De facto, o que Bento XVI nos propôs foi uma relação entre os filhos “muitas vezes desiludidos”, para parafrasear Steiner, de Atenas e Jerusalém. Ou seja, e por outras palavras, uma relação privilegiada entre o pensamento bíblico e o logos helénico. Esta convocação da Razão, que já lhe valeu ameaças dos radicais islâmicos contra a sua própria vida, é a única compatível com a Europa saída do Iluminismo. Face àquela, nada, nem mesmo nada, poderá virar-se contra a razão e a racionalidade inerentes aos nossos sistemas sociais.

O Comissário europeu para a Segurança, Liberdade e Justiça, Franco Frattini, afirmou (“apelo aos estados membros para levarem a sério as ameaças contra o Papa”). Frattini afirmou ainda que a Europa se encontra sob duas ameaças terroristas. Uma, dirigida aos Estados e aos seus cidadãos e outra, dirigida ao Papa e ao Vaticano, algo confirmado, aliás, por várias declarações oriundas de grupos extremistas islâmicos, convocando a intenção de atacar o território do Vaticano e o próprio Bento XVI.

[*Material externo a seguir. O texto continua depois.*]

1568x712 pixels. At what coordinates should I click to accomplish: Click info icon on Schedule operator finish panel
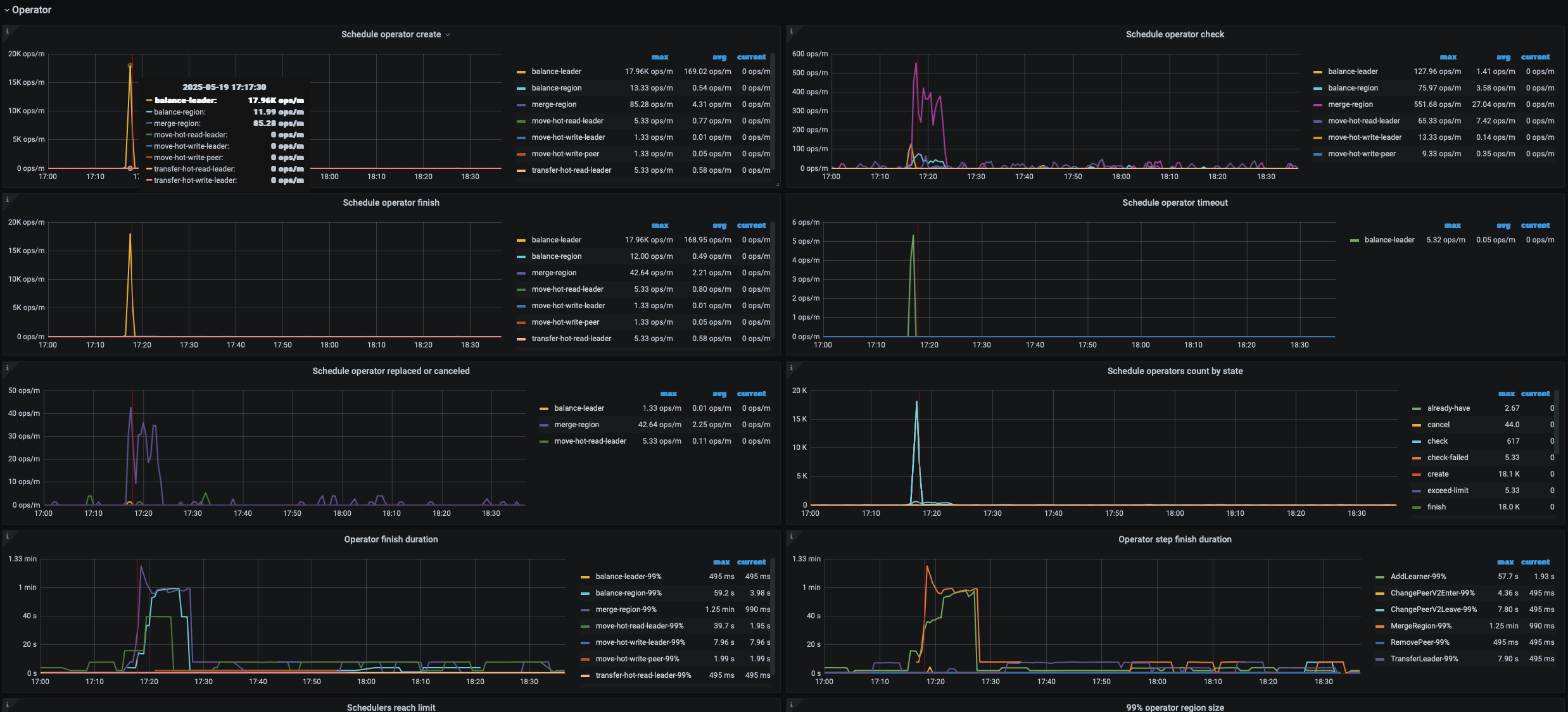8,199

Mas será que uma pressão exógena à nossa cultura nos poderá fazer vacilar? Ou, pelo contrário, devemos ater-nos às palavras de Kant no prefácio à 1ª edição da “Crítica da Razão Pura” (1781)

Afirmou o famoso filósofo (“A nossa época é a época da crítica, à qual tudo tem de se submeter. A religião pela sua santidade e a legislação, pela sua majestade, querem igualmente subtrair-se a ela. Mas então suscitam contra elas justificadas suspeitas e não podem aspirar ao sincero respeito, que a razão só concede a quem pode sustentar o seu livre e público exame.”).

NO PAÍS DO VENERANDO

Num país quase sempre previsível, saúda-se a imprevisibilidade cardinalícia a propósito do aborto.

O que surpreendeu Portugal (incluindo o Bloco de Esquerda) foi a forma e o modo como o Cardeal D. José Policarpo se pronunciou, que não fundamentalmente o conteúdo das suas afirmações.

Estas, se bem que longe do dislate que se propagou na Igreja Católica nacional, aquando do último referendo sobre o aborto, não trouxeram nada de novo, a não ser um quase propósito de neutralidade eclesiástica sobre a interrupção voluntária da gravidez.

D. José Policarpo afastou-se assim do discurso neo-delirante produzido por uma parte da igreja aquando do processo referendário. Só isso, no aqui e agora nacional, é já da ordem do surpreendente.

Já a oposição de alguns movimentos ditos “pró-vida”, apesar da retórica argumentativa, apenas reproduzem, num país à beira-mal plantado, o tom de capelinha, ainda que retocado de um pseudo-saber, soi-disant, rigoroso.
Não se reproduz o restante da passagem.